[Stored data]

________________

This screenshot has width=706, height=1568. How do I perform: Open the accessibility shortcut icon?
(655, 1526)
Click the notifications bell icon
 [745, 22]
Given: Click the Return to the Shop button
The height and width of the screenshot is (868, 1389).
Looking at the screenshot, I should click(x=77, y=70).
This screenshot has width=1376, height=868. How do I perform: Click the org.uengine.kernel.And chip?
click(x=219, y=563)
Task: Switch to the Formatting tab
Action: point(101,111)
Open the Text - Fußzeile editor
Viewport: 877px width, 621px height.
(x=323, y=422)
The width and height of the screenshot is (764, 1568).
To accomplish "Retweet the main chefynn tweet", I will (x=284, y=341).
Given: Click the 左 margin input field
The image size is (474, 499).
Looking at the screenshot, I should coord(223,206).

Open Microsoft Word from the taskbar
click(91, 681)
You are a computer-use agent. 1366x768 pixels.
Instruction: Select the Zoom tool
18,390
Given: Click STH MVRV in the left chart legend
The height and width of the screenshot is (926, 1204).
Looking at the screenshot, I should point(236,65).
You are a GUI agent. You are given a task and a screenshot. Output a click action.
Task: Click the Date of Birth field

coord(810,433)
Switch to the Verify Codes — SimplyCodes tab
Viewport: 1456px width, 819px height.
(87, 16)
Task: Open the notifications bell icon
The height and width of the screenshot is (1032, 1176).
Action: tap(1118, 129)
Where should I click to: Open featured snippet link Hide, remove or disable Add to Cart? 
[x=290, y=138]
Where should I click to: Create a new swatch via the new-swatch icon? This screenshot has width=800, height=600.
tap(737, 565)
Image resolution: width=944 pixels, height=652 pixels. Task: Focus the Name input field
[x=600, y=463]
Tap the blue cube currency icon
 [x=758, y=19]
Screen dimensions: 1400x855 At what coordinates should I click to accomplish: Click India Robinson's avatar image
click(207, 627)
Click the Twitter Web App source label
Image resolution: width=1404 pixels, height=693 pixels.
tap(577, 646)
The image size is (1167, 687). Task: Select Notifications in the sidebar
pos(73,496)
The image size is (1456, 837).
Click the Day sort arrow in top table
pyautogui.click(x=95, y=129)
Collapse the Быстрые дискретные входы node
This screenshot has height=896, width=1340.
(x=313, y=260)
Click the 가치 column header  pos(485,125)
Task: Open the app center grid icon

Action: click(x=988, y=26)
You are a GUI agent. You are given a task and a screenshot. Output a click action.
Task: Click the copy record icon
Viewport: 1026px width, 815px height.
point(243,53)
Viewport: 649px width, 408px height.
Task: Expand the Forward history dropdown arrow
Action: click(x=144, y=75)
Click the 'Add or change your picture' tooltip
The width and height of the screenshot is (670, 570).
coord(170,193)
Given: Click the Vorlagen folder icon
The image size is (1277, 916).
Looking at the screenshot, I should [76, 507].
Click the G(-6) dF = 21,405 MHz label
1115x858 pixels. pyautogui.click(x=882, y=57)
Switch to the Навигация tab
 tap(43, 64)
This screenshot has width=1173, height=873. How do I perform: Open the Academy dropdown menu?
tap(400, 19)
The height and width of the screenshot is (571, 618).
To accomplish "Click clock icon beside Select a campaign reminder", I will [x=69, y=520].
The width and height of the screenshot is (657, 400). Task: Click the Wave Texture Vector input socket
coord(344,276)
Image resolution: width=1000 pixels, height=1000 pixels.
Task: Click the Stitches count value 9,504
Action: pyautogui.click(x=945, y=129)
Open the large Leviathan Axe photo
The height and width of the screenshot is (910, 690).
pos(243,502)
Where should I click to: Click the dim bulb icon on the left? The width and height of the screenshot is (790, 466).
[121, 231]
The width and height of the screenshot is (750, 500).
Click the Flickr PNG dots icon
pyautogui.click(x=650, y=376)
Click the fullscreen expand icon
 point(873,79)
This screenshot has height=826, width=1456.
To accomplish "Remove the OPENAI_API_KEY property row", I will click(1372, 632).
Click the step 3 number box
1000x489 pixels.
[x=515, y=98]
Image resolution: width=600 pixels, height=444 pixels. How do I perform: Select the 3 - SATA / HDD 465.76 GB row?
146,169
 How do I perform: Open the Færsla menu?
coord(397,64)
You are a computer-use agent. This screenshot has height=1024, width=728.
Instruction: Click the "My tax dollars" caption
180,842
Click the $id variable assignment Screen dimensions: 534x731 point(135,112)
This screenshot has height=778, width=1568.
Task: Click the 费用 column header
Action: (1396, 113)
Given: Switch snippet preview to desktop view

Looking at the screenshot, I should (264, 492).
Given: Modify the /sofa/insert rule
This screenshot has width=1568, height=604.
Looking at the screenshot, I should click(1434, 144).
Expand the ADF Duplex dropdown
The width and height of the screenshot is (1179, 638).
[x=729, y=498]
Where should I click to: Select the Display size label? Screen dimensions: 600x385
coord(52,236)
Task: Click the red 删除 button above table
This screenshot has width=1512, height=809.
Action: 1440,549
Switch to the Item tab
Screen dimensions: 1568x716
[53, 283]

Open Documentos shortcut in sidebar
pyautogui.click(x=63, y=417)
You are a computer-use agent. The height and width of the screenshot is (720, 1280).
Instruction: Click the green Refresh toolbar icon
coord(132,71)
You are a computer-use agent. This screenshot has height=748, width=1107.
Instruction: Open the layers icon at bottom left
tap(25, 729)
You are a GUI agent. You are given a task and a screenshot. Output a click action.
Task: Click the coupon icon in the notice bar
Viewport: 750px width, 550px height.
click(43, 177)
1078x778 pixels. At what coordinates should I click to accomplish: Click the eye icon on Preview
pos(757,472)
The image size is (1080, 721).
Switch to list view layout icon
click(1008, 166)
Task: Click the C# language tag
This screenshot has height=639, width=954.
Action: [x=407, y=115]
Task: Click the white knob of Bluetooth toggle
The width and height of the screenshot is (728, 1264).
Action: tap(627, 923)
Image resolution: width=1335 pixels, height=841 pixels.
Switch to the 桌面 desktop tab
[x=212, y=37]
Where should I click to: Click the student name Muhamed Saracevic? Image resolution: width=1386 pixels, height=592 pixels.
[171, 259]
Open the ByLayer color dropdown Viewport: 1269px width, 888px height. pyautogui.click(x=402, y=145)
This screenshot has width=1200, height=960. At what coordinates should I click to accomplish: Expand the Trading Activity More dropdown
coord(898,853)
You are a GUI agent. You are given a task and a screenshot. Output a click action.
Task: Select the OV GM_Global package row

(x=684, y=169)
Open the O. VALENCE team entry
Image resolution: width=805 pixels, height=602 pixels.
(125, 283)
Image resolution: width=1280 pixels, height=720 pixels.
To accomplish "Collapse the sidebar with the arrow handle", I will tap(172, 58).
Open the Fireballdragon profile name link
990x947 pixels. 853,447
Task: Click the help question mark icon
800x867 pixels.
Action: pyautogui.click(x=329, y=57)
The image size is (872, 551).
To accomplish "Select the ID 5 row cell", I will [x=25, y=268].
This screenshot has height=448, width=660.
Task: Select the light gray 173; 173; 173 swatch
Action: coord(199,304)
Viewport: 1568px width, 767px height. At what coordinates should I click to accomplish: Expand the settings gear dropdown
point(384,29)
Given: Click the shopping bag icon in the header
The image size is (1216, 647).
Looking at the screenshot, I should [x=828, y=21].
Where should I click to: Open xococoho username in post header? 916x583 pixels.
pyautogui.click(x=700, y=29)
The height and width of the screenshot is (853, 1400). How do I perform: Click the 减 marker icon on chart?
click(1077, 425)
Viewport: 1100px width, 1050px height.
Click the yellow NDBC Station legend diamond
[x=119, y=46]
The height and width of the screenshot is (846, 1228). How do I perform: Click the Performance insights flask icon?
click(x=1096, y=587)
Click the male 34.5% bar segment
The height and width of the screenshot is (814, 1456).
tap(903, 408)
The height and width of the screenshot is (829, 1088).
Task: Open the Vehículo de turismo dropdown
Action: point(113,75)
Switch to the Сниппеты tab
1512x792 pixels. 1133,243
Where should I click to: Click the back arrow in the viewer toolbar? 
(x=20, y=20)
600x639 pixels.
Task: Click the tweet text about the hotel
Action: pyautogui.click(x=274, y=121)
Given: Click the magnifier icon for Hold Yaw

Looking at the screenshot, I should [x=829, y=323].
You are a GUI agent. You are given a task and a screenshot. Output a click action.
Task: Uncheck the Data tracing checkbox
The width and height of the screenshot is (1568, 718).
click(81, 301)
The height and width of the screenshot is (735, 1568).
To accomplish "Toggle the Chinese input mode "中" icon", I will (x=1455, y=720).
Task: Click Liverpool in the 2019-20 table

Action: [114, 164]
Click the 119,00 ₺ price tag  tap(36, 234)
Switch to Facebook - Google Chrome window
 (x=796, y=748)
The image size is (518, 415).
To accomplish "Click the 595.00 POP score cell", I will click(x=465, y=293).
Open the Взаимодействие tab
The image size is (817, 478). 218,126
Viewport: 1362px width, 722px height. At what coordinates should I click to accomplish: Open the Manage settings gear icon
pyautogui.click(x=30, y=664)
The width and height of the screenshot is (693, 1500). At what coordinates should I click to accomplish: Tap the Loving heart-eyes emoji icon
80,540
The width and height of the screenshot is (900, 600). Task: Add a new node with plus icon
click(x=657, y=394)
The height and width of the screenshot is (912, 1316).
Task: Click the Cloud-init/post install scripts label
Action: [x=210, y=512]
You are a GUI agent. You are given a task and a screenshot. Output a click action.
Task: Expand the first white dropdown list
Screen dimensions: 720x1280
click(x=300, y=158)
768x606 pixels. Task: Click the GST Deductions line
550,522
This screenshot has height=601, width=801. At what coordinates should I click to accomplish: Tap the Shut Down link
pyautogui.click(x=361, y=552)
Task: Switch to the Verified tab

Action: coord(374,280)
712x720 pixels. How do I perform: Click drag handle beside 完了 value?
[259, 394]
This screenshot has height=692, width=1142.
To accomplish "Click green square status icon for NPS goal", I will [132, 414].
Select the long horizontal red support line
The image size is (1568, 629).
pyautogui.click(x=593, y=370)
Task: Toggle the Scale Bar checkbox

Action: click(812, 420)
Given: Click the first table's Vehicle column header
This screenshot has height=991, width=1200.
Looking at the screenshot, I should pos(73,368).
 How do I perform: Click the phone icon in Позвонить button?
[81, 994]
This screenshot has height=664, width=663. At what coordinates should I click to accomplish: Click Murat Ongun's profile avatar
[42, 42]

________________

When you reach the line containing "The width and height of the screenshot is (764, 1568)." in the data above, start copying exactly, and stop after the line containing "Collapse the Быстрые дискретные входы node".

The width and height of the screenshot is (764, 1568).
To accomplish "Retweet the main chefynn tweet", I will (x=284, y=341).
Given: Click the 左 margin input field
The image size is (474, 499).
Looking at the screenshot, I should coord(223,206).

Open Microsoft Word from the taskbar
click(91, 681)
You are a computer-use agent. 1366x768 pixels.
Instruction: Select the Zoom tool
18,390
Given: Click STH MVRV in the left chart legend
The height and width of the screenshot is (926, 1204).
Looking at the screenshot, I should point(236,65).
You are a GUI agent. You are given a task and a screenshot. Output a click action.
Task: Click the Date of Birth field

coord(810,433)
Switch to the Verify Codes — SimplyCodes tab
Viewport: 1456px width, 819px height.
(87, 16)
Task: Open the notifications bell icon
The height and width of the screenshot is (1032, 1176).
Action: tap(1118, 129)
Where should I click to: Open featured snippet link Hide, remove or disable Add to Cart? 
[x=290, y=138]
Where should I click to: Create a new swatch via the new-swatch icon? This screenshot has width=800, height=600.
tap(737, 565)
Image resolution: width=944 pixels, height=652 pixels. Task: Focus the Name input field
[x=600, y=463]
Tap the blue cube currency icon
 [x=758, y=19]
Screen dimensions: 1400x855 At what coordinates should I click to accomplish: Click India Robinson's avatar image
click(207, 627)
Click the Twitter Web App source label
Image resolution: width=1404 pixels, height=693 pixels.
tap(577, 646)
The image size is (1167, 687). Task: Select Notifications in the sidebar
pos(73,496)
The image size is (1456, 837).
Click the Day sort arrow in top table
pyautogui.click(x=95, y=129)
Collapse the Быстрые дискретные входы node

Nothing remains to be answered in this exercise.